For educational purposes, Epsilon’s codebase may be simpler and more accessible than Wazero’s. Students learning WebAssembly internals benefit from having multiple implementations to study, each with different architectural approaches.
For experimentation, Epsilon offers a fresh foundation without the constraints of Wazero’s established architecture. Researchers testing new ideas can fork and modify Epsilon without navigating years of legacy decisions.
For prototyping, quick integration matters more than production-grade performance. Epsilon’s straightforward API and built-in REPL make it attractive for proof-of-concept work where developer velocity trumps runtime speed.
The REPL deserves specific mention—Wazero doesn’t include one. For developers iterating on WASM modules during development, Epsilon’s interactive environment provides immediate feedback that Wazero users must build themselves.
Performance vs Simplicity
The fundamental trade-off hasn’t changed: pure Go implementations face inherent performance limitations compared to Rust or C++ runtimes with optimizing compilers.
Wasmtime, the industry-standard Rust implementation maintained by the Bytecode Alliance, uses the Cranelift compiler to generate highly optimized machine code. For workloads where performance matters—edge computing, serverless cold starts, high-throughput APIs—Wasmtime’s speed advantage is measurable and significant.
Wazero’s compiler mode closes much of this gap, delivering 10x improvements over its interpreter on supported architectures. Epsilon hasn’t published performance benchmarks, but as a pure interpreter, it will likely trail both.
The counter-argument is that not every project needs maximum performance. Simplicity, debuggability, and ease of integration have value. For internal tools, development workflows, and moderate-scale deployments, Go’s runtime overhead may be acceptable in exchange for implementation clarity.
Choose based on your priorities: need speed? Use Wasmtime or Wazero’s compiler mode. Need simplicity? Epsilon or Wazero’s interpreter will serve you well. Need multi-language embeddings? Wasmtime supports Rust, C, C++, Python, .NET, Go, and Ruby.
The Ecosystem Question
WebAssembly adoption is accelerating across edge computing, serverless platforms, plugin architectures, and blockchain applications. As use cases multiply, the runtime landscape is consolidating around a few strong options while simultaneously sprouting new experimental projects.
This tension—consolidation versus proliferation—defines the current moment. The Bytecode Alliance pushes standardization through Wasmtime. Cloud providers build on established runtimes. But new implementations like Epsilon keep appearing, each promising a slightly different approach.

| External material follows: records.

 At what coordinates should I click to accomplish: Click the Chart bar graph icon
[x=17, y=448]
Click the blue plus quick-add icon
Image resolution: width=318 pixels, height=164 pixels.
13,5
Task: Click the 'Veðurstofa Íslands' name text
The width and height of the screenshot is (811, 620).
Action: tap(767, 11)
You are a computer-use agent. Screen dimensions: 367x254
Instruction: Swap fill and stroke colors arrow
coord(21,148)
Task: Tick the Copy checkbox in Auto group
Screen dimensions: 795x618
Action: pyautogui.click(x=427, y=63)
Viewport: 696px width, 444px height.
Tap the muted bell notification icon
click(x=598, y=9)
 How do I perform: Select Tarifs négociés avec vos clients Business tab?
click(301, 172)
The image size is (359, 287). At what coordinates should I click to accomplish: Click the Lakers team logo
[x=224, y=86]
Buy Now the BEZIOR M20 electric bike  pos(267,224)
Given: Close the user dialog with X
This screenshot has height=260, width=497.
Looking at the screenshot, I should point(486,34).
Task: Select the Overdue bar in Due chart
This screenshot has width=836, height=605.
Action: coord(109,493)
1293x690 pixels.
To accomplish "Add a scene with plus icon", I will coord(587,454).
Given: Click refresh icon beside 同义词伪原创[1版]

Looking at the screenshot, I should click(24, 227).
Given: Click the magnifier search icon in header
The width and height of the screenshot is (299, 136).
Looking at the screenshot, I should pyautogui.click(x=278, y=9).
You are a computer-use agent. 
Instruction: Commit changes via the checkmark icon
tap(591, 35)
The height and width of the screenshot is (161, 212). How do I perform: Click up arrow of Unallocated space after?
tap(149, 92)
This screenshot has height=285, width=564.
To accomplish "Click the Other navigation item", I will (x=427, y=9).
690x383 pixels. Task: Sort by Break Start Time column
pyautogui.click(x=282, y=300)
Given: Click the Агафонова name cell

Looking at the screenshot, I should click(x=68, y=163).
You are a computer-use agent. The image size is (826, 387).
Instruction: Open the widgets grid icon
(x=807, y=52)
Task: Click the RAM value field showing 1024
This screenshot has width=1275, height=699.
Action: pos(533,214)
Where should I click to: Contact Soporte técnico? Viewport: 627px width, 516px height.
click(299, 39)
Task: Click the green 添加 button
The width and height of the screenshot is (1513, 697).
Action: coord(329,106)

Is this healthy competition or wasteful fragmentation? The answer depends on what you value. Multiple implementations strengthen specifications by exposing edge cases and ambiguities. But they also divide developer attention, complicate ecosystem tooling, and create maintenance burden.
For production use, betting on established runtimes remains the prudent choice. Wasmtime for maximum performance and multi-language support. Wazero for Go-native deployments. Epsilon for education and experimentation.
What This Means for Your Project
If you’re integrating WebAssembly into a Go application today, default to Wazero unless you have specific reasons to do otherwise. Its maturity, performance, and adoption numbers make it the obvious choice for serious work.
Consider Epsilon if you’re learning WASM internals, need an interactive REPL for development, or want to experiment with runtime implementation ideas. But understand that you’re choosing an early-stage project over a production-proven alternative.
The broader lesson is that runtime proliferation isn’t solving the real challenges facing WebAssembly adoption—specification complexity, tooling maturity, and ecosystem fragmentation are bigger problems than lack of implementation choices.
The Go WASM ecosystem doesn’t need three runtimes. It needs one excellent one—and Wazero is already there.